Géopolitique de plateau, ou l’empire des prophètes auto-certifiés
Il est une discipline qui, jadis, sentait la bibliothèque vieillotte, la carte murale et les archives diplomatiques poussiéreuses. Une discipline austère, réservée à quelques rares universitaires ou anciens ambassadeurs discrets, qui connaissaient l’importance d’une frontière, d’une guerre ou d’un traité. Aujourd’hui, cette la géopolitique est devenue un sport de combat pour Youtubeurs en quête de vues, journalistes en roue libre et autodidactes déscolarisés. Elle a un nom : la géopolitique de plateau.
Les oracles et les prophètes de la géopolitique de plateau

On les voit partout, ces oracles modernes. Sur des plateaux télé qui feignent l’actualité sérieuse, dans des vidéos d’une heure trente avec une immense bibliothèque dans le fond pour faire « sobre », ou dans des podcasts confidentiels mais sentencieux.
Ils dissèquent les intentions des puissants avec l’assurance d’un conseiller de l’Élysée (qu’ils ne sont évidemment pas).

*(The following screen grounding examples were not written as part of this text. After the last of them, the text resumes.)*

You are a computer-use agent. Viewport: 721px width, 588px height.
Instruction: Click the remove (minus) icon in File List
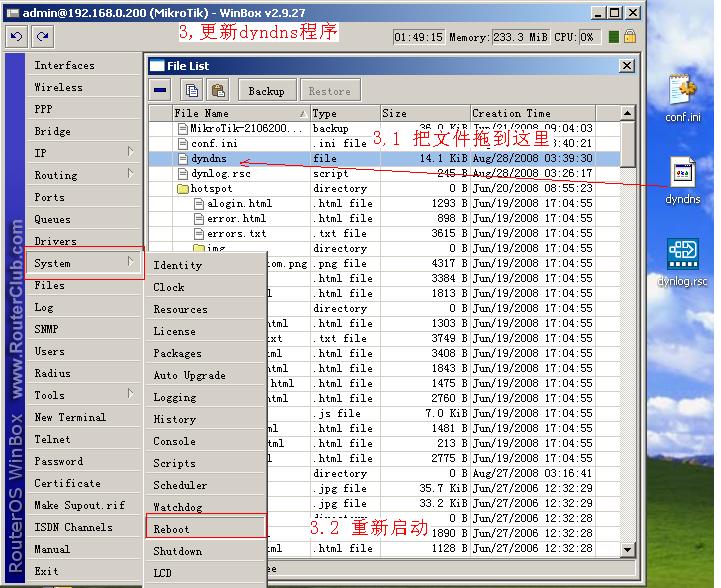pos(160,90)
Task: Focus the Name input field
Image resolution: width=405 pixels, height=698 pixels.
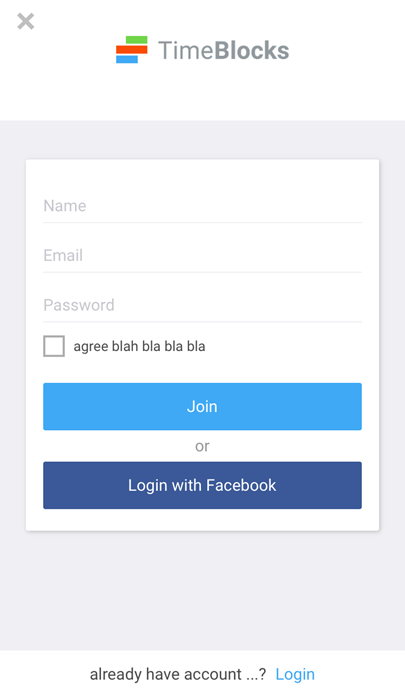Action: (202, 206)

Ils prédisent la prochaine invasion, analysent les discours comme des psychanalystes freudo-machiavéliens, et pensent être des têtes pensantes de think-tanks qui n’existent que dans leur tête.
OSINT (le renseignement en sources ouvertes), l’outil du stratège virtuel
Leur grille de lecture ? Une savante combinaison de ressentiment personnel, de souvenirs de Terminale, de lectures de blogs confidentiels, et surtout d’intuition de génie.
Ils n’ont jamais lu un câble diplomatique, n’ont jamais assisté à une négociation, ignorent tout des canaux discrets de la diplomatie, mais ils savent. Ils savent ce que Poutine pense « au fond ». Ces gens-là savent pourquoi les États-Unis « ont intérêt à faire durer la guerre ». Ces cuistres savent ce que Xi Jinping veut faire en 2030, parce qu’il aurait été vexé par un tweet de Trump en 2019.
La géopolitique est devenue un jeu de rôle

Ils prennent la géopolitique pour un feuilleton. Un immense théâtre de marionnettes où chaque chef d’État joue le rôle que leur scénario mental a prévu. Il y a les gentils stratèges froids, les dictateurs émotifs, les peuples qui aspirent à la démocratie, et les manœuvres mystérieuses que seul leur œil de lynx perçoit.
Tout est simplifié à l’extrême : une guerre ? Pour le gaz ! Un coup d’État ? Pour un pipeline ! Une alliance ? Pour humilier l’adversaire ! Les cartes sont colorées, les flèches pointent vers le « prochain front », les pays sont rangés comme des pions sur un échiquier, et l’Histoire se plie à leur PowerPoint.
L’arrogance des cuistres
Mais le plus savoureux, c’est leur ton. Cette assurance olympienne du type qui « voit clair dans le jeu des puissants ». Il a lu deux articles sur le Courrier International et un vieux livre de Brzezinski, et le voilà prêt à juger la politique étrangère d’un continent entier.
L’Europe ? « Un pion des Américains ». L’Ukraine ? « Un prétexte ». Israël ? « Une fabrication de lobbies ». L’Afrique ? « Le théâtre des nouveaux impérialismes ».
Ils ne savent pas comment fonctionnent les ambassades, ils ignorent que les relations internationales passent par mille couches d’intermédiaires, mais ils résument tout ça en une phrase : « C’est pour les ressources. »
Ce n’est plus de l’analyse, c’est de l’astrologie géopolitique. On pourrait presque les imaginer tirer les cartes pour savoir si la Chine va attaquer Taïwan. À quand l’horoscope des conflits armés ? « Aujourd’hui, les Capricornes risquent une rupture diplomatique avec les Sagittaires. »
Vendre son incompétence

Mais ces gens ne sont pas dangereux. Ils sont distrayants. Comme les vendeurs de tapis dans les souks, ils ont l’œil qui brille et le verbe enjôleur. On les écoute comme on écoute une histoire bien racontée : pour le plaisir de l’exagération, du récit romanesque, du frisson.
Le seul problème, c’est quand ils se prennent au sérieux, quand ils croient vraiment influencer l’opinion, quand ils se persuadent qu’ils détiennent des vérités que les autres (les diplomates, les stratèges, les historiens) seraient trop lâches pour révéler.
La géopolitique sérieuse est discrète, lente, technique, frustrante. Elle demande du silence, de l’oubli de soi, et un accès aux arcanes du pouvoir. Autant dire tout ce que le géopoliticien de salon ne possède pas.